# Tokenize

In [1]:
import os
os.environ["HF_HOME"] = "~/.cache/huggingface"

In [2]:
from datasets import load_dataset
from transformers import AutoTokenizer, AutoModelForCausalLM, TrainingArguments, Trainer
import torch

In [2]:
from datasets import load_dataset
from transformers import AutoTokenizer, AutoModelForCausalLM, TrainingArguments, Trainer
import torch

# Load WikiText dataset
dataset = load_dataset("wikitext", "wikitext-103-raw-v1")

# Load tokenizer and model
tokenizer = AutoTokenizer.from_pretrained("google/gemma-1.1-2b-it")
model = AutoModelForCausalLM.from_pretrained("google/gemma-1.1-2b-it")

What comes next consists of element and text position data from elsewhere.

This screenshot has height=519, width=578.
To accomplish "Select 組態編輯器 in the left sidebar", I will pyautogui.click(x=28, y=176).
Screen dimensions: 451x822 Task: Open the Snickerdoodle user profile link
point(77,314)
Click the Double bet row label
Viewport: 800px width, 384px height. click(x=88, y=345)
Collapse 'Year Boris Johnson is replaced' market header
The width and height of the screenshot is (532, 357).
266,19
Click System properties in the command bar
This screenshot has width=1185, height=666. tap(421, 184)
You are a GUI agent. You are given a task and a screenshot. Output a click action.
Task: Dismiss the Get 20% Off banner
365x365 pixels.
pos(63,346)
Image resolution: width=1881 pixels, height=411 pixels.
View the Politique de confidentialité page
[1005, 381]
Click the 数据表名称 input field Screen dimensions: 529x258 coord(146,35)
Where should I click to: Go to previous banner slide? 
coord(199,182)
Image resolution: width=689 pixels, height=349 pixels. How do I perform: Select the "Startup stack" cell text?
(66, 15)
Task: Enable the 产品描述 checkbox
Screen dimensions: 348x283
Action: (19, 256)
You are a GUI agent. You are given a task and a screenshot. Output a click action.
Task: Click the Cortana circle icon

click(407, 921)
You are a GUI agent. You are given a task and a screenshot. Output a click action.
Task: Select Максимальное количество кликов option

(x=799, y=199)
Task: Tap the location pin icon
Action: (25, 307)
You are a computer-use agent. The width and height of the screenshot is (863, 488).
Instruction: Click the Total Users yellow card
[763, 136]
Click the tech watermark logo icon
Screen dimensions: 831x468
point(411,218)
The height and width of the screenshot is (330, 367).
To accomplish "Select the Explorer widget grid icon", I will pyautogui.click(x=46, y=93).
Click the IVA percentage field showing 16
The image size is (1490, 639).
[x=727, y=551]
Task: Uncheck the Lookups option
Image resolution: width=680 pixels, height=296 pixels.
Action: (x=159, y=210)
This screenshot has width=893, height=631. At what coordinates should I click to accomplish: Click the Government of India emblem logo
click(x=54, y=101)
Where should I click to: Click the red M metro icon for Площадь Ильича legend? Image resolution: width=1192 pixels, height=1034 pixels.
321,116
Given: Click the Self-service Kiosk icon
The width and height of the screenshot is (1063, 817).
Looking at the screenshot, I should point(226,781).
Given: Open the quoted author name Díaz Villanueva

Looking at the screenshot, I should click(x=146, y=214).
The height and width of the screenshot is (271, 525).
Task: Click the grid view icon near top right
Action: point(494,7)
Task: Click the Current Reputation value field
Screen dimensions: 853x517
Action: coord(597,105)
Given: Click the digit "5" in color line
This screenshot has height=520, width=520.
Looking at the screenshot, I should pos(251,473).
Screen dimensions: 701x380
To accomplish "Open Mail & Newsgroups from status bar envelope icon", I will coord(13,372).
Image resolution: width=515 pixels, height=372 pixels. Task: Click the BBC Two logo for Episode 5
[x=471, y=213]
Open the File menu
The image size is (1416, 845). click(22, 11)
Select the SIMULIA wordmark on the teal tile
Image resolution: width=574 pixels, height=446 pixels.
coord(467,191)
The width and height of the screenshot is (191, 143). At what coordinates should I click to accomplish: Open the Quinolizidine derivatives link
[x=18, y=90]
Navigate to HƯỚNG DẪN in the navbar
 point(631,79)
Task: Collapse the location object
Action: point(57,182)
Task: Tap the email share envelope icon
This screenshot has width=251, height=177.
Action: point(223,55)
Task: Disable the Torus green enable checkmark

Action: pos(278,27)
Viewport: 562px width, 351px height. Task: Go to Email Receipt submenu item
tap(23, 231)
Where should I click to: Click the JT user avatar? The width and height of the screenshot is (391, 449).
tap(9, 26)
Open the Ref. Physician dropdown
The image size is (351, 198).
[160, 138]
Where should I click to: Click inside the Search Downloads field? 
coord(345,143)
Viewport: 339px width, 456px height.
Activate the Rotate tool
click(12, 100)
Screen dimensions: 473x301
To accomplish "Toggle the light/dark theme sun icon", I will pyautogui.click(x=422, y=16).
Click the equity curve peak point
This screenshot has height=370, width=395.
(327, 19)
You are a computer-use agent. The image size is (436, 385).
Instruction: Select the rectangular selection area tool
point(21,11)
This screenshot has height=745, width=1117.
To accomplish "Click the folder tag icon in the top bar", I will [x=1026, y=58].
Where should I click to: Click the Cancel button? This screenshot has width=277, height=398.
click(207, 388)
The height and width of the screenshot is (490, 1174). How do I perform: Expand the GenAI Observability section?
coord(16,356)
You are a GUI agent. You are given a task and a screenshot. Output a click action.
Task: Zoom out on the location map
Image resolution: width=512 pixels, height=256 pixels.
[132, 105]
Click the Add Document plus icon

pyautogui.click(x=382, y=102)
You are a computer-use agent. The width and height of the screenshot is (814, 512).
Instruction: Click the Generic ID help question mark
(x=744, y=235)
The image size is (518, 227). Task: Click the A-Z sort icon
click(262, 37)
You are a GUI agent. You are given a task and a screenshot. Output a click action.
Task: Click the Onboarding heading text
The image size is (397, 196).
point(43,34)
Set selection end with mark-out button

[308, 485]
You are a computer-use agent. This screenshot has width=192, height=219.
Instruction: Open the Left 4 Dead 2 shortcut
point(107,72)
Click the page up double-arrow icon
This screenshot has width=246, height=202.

# Prepare training arguments
training_args = TrainingArguments(
    output_dir="./results",
    overwrite_output_dir=True,
    num_train_epochs=3,
    per_device_train_batch_size=8,
    save_steps=10_000,
    save_total_limit=2,
)

# Define a function to tokenize the dataset
def tokenize_function(examples):
    return tokenizer(examples["text"], truncation=True, padding="max_length", max_length=512)

# Tokenize the dataset
tokenized_datasets = dataset.map(tokenize_function, batched=True)

# # Initialize Trainer
# trainer = Trainer(
#     model=model,
#     args=training_args,
#     train_dataset=tokenized_datasets["train"],
#     eval_dataset=tokenized_datasets["validation"],
#     tokenizer=tokenizer,
# )

# # Train the model
# trainer.train()

# Save the trained model
# model.save_pretrained("./fine_tuned_model")


Loading checkpoint shards:   0%|          | 0/2 [00:00<?, ?it/s]

huggingface/tokenizers: The current process just got forked, after parallelism has already been used. Disabling parallelism to avoid deadlocks...
	- Avoid using `tokenizers` before the fork if possible
	- Explicitly set the environment variable TOKENIZERS_PARALLELISM=(true | false)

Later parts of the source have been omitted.